*Consigne énoncée a*:
Condensez en une liste à puces le paragraphe de l'extrait sur l'action publique locale qui commence par « Les pistes développées précédemment », en conservant ses idées principales.

*Extrait du texte*:
Les pistes développées précédemment pour une transition de notre aménagement et des politiques publiques montrent que la légitimité d’action, la « bonne échelle » pour agir, semble correspondre à un échelon local, qui corresponde aux attentes du « bassin de vie » et de ses habitants. Ces notions sont sûrement complexes à définir ; pour autant, elles n’occultent pas forcément le nécessaire besoin de dialogue et de coopération des différents échelons de l’action publique. Les outils opérationnels cherchant à penser cette bonne échelle, tels que les PLUi, les SCoT existent et sont façonnés pour que cette coopération entre les différents échelons de juridictions soit mise en œuvre plutôt que de produire un nouveau parlement.
L’action publique locale souffre aujourd’hui d’un manque de légitimité dû à plusieurs facteurs, principalement :
Paradoxalement, alors que les nouveaux périmètres d’intervention disaient puiser les raisons de leur existence dans l’objectif de faire correspondre les besoins de l’habitant avec une échelle de décision à sa hauteur, ils contribuent fortement au sentiment d’éloignement des institutions locales par l'opacité de leurs visées et par leur faible légitimité démocratique.

*Données fournies*:
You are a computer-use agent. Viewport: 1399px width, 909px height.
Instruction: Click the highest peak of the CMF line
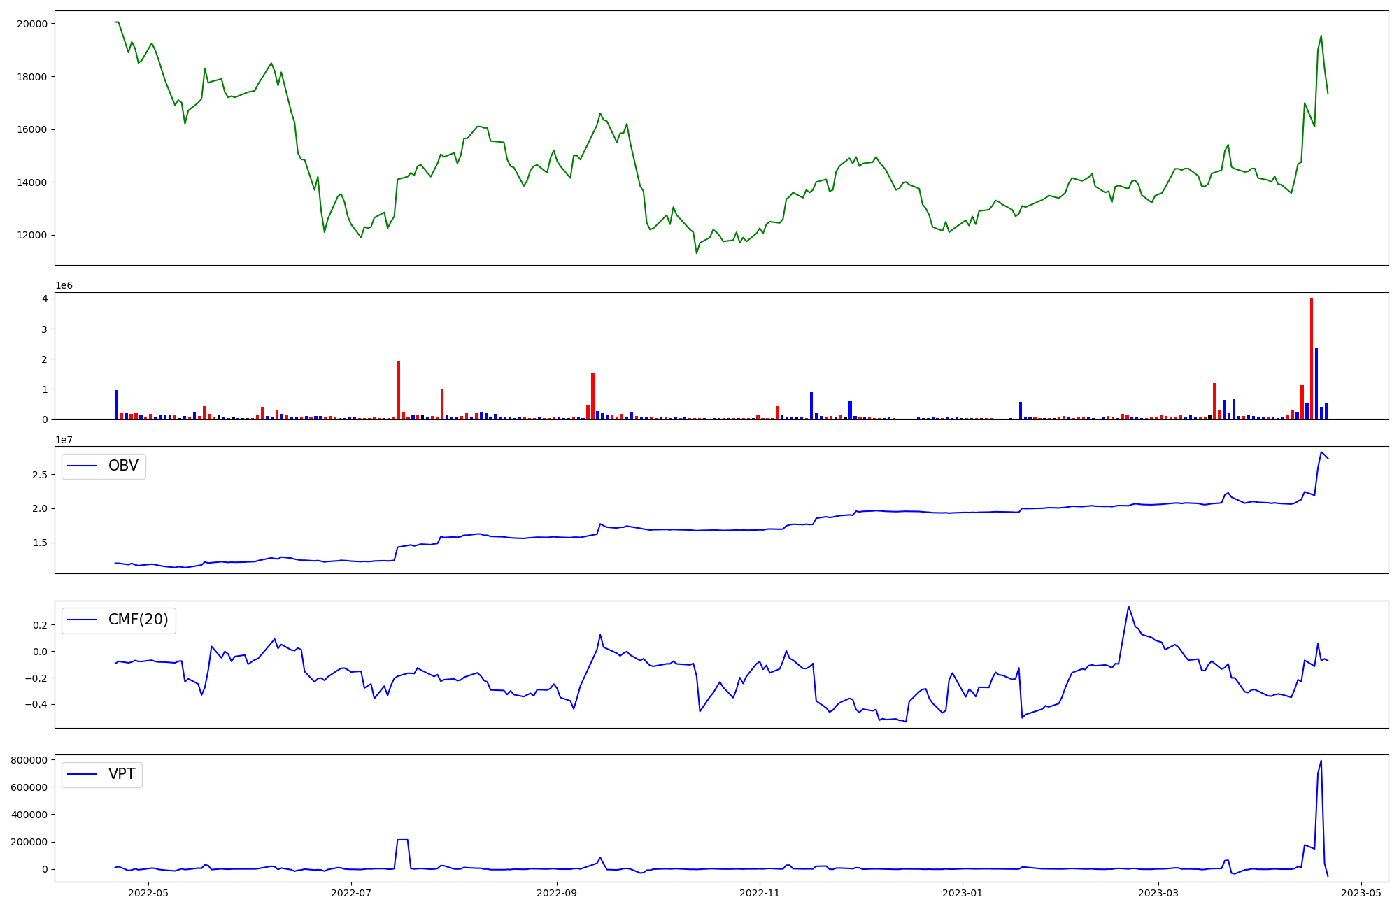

---

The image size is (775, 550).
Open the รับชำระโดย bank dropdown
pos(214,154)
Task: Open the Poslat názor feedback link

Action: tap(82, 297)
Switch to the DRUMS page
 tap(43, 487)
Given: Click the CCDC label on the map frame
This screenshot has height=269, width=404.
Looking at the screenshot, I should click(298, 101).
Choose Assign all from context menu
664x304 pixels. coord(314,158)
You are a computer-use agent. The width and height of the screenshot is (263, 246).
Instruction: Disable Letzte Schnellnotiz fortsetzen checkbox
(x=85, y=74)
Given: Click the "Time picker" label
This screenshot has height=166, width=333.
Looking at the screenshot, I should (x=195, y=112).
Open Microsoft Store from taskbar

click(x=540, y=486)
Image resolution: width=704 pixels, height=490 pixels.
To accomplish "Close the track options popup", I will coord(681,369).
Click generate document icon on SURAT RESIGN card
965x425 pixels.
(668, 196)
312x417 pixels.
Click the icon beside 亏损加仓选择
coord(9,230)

*Consigne énoncée b*:
Restituez à l'identique, parmi les lignes de données, tout ce qui va de la ligne contenant « Switch to the DRUMS page » jusqu'à celle contenant « I will coord(681,369). », ces deux lignes comprises.

*Réponse rédigée a*:
- La légitimité d'action, ou « bonne échelle » pour agir, semble correspondre à un échelon local qui réponde aux attentes du « bassin de vie » et de ses habitants.
- Ces notions sont sans doute complexes à définir, mais elles n'occultent pas le besoin de dialogue et de coopération entre les différents échelons de l'action publique.
- Des outils opérationnels comme les PLUi et les SCoT existent déjà pour mettre en œuvre cette coopération entre juridictions, plutôt que de produire un nouveau parlement.

*Réponse rédigée b*:
Switch to the DRUMS page
 tap(43, 487)
Given: Click the CCDC label on the map frame
This screenshot has height=269, width=404.
Looking at the screenshot, I should click(298, 101).
Choose Assign all from context menu
664x304 pixels. coord(314,158)
You are a computer-use agent. The width and height of the screenshot is (263, 246).
Instruction: Disable Letzte Schnellnotiz fortsetzen checkbox
(x=85, y=74)
Given: Click the "Time picker" label
This screenshot has height=166, width=333.
Looking at the screenshot, I should (x=195, y=112).
Open Microsoft Store from taskbar

click(x=540, y=486)
Image resolution: width=704 pixels, height=490 pixels.
To accomplish "Close the track options popup", I will coord(681,369).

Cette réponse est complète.